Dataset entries
■ ■ ■ ■

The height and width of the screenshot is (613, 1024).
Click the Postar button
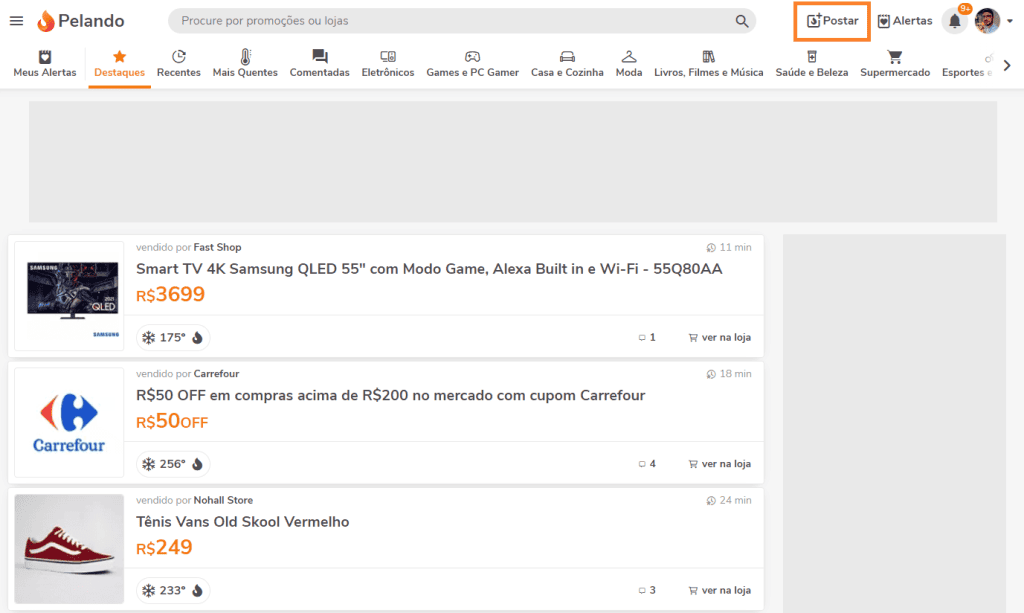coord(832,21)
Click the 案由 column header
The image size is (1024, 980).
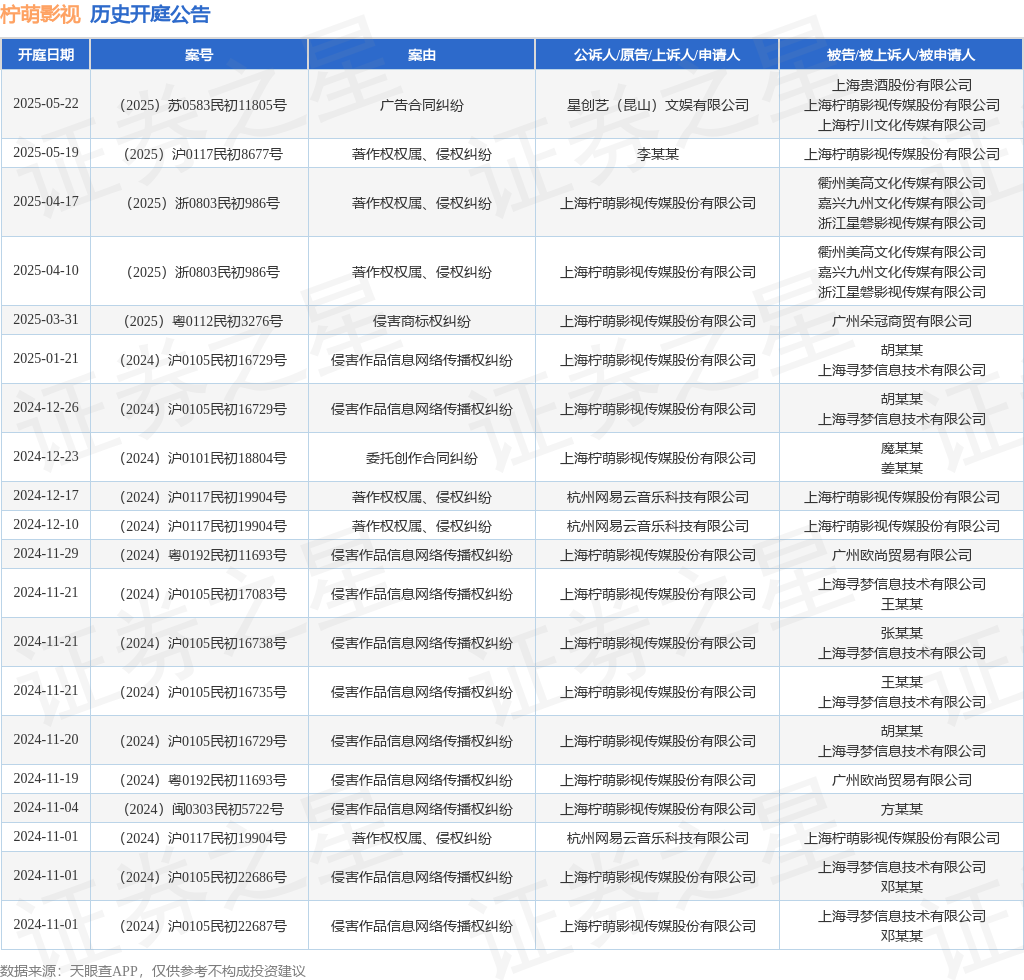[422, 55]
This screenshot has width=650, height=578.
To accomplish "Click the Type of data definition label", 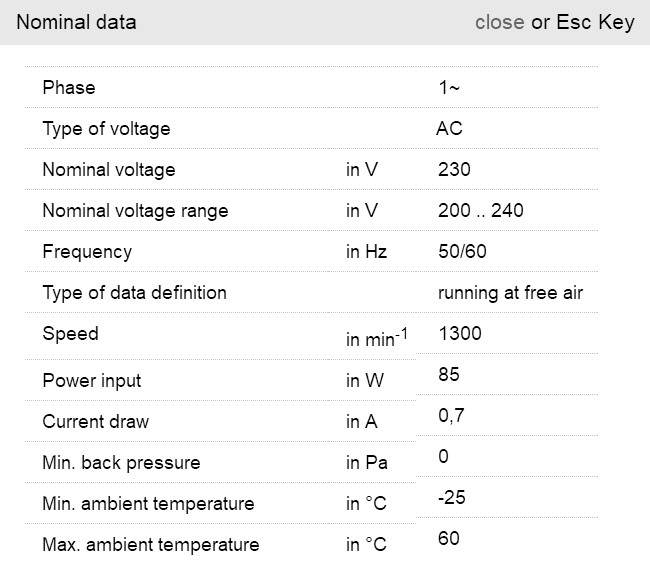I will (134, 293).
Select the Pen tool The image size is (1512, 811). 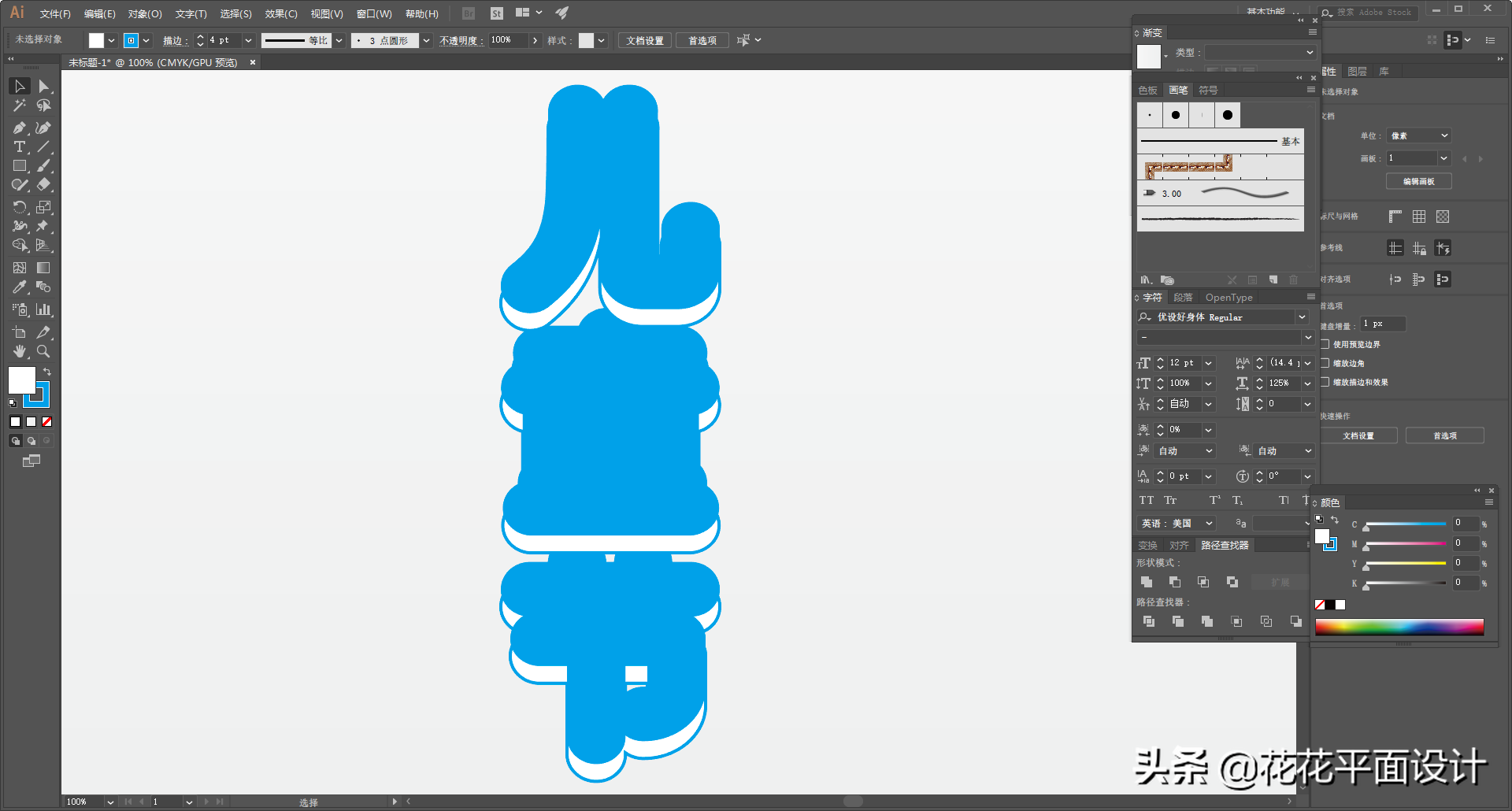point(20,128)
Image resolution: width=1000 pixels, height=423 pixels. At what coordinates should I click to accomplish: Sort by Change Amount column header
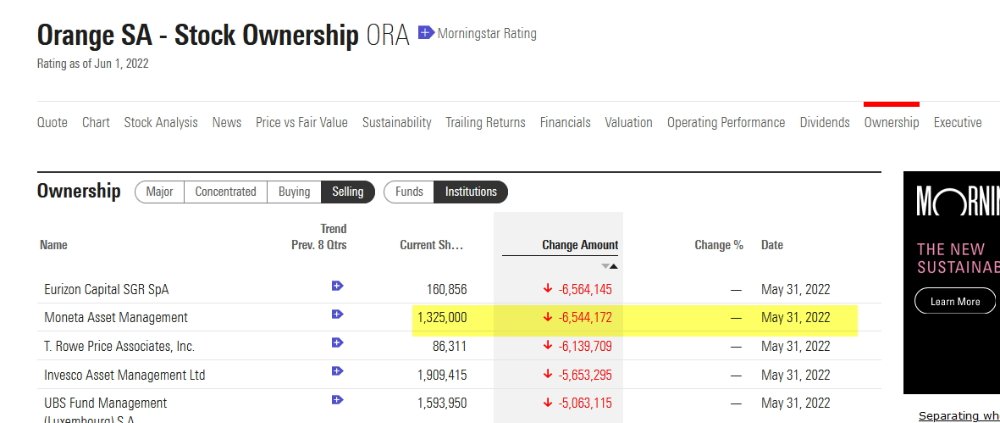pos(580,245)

■ ■ ■ ■

Count every line that holds the word "screenshot" in the entries, and state the result alone.

2